Begin Selected extract
Sometimes you snip and analyze. Sometimes you put up the whole darn post, because another blogger has said what you intuited —except you know you would have taken four more paragraphs to say what he captures so succinctly.
Besides, by the time I’d have finished writing a similar analysis like this one from Out of the Race, I would have been fulminating, foaming at the mouth, and generally being “a bit over the top” — as one of our readers said of my umm…perfervid remarks about the timing of Rumsfeld’s being shoved under the bus.
So here is the post from November 9th, entitled “Bellwether” — couldn’t be more aptly named, either. My bold, by the way:
When all is said and done in connection with the Pentagon management shakeup, the Baker commission report and the Dems actively taking control of the legislative branch, I for one will be watching the reenlistment rate among the troops serving in Iraq and Afghanistan. I suspect many troops will opt to return to civilian life if they feel that they no longer have support from the policymakers, rather than be jerked around by people who think like John Kerry. And if the re-up rate goes down, original enlistments will probably decrease, too. Nobody wants to fight in a war that the movers and shakers don’t want to win. That was true in Korea and Vietnam, and it’s true now.
Any new trends should be apparent by March or so, if they are to happen. I guarantee you that any such change will be spun by the lamestream media as Bush’s fault, probably accompanied by NYT and WaPo opinion pieces bemoaning what a dumb thing it was to get rid of Rumsfeld.
It sure would be interesting if Charlie Rangel’s (D-NY) idea of reinstating the draft had to be implemented by a Democratic congress in order to maintain military force levels. I wonder what the political fallout from that would be in ‘08.
End Selected extract
### [Tasks to perform]
A – In the blog entry, list the developments that the quoted post says it will look past to watch the reenlistment rate among troops in Iraq and Afghanistan.
B – According to the blog entry, by about what month should any new trends become apparent?
C – Transcribe the stretch of the blog entry from "Any new trends" through "rid of Rumsfeld.".
Begin Material
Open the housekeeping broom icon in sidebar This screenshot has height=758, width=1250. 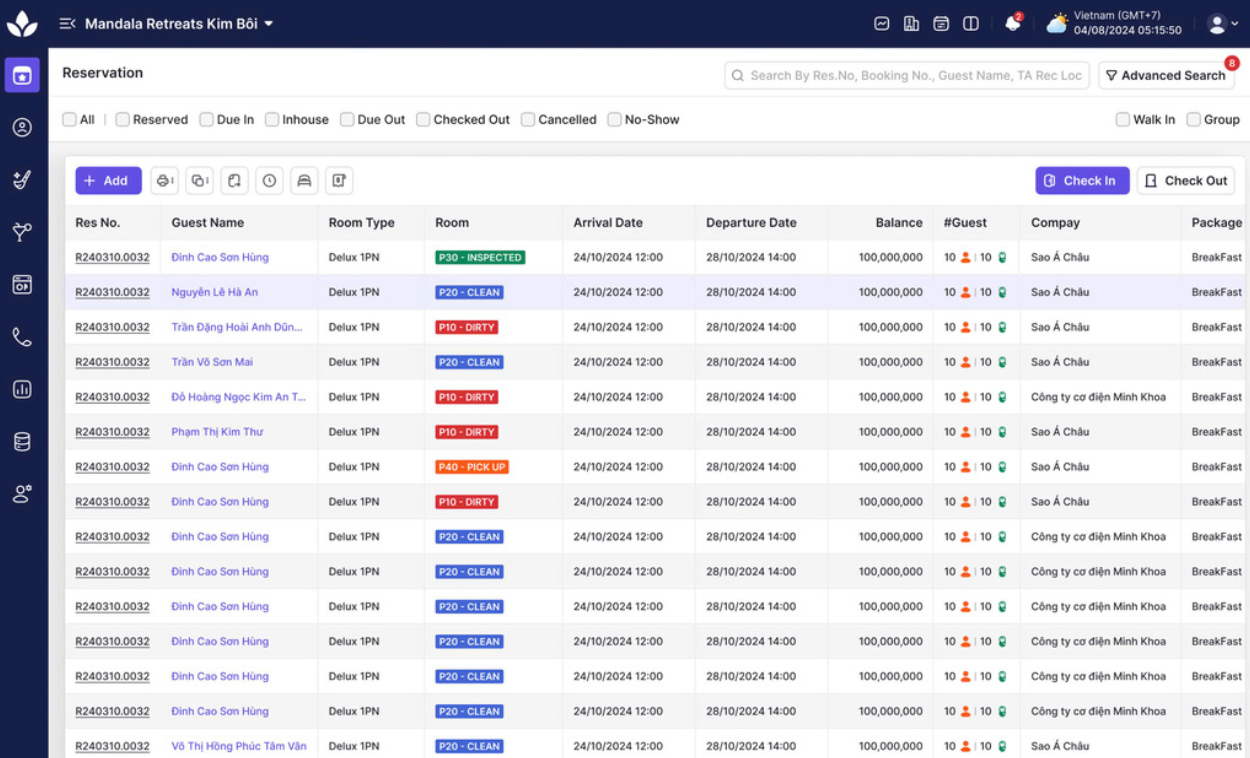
End Material
### [Outputs]
A –
- The Pentagon management shakeup
- The Baker commission report
- The Dems actively taking control of the legislative branch

B – By March or so.

C –
Any new trends should be apparent by March or so, if they are to happen. I guarantee you that any such change will be spun by the lamestream media as Bush’s fault, probably accompanied by NYT and WaPo opinion pieces bemoaning what a dumb thing it was to get rid of Rumsfeld.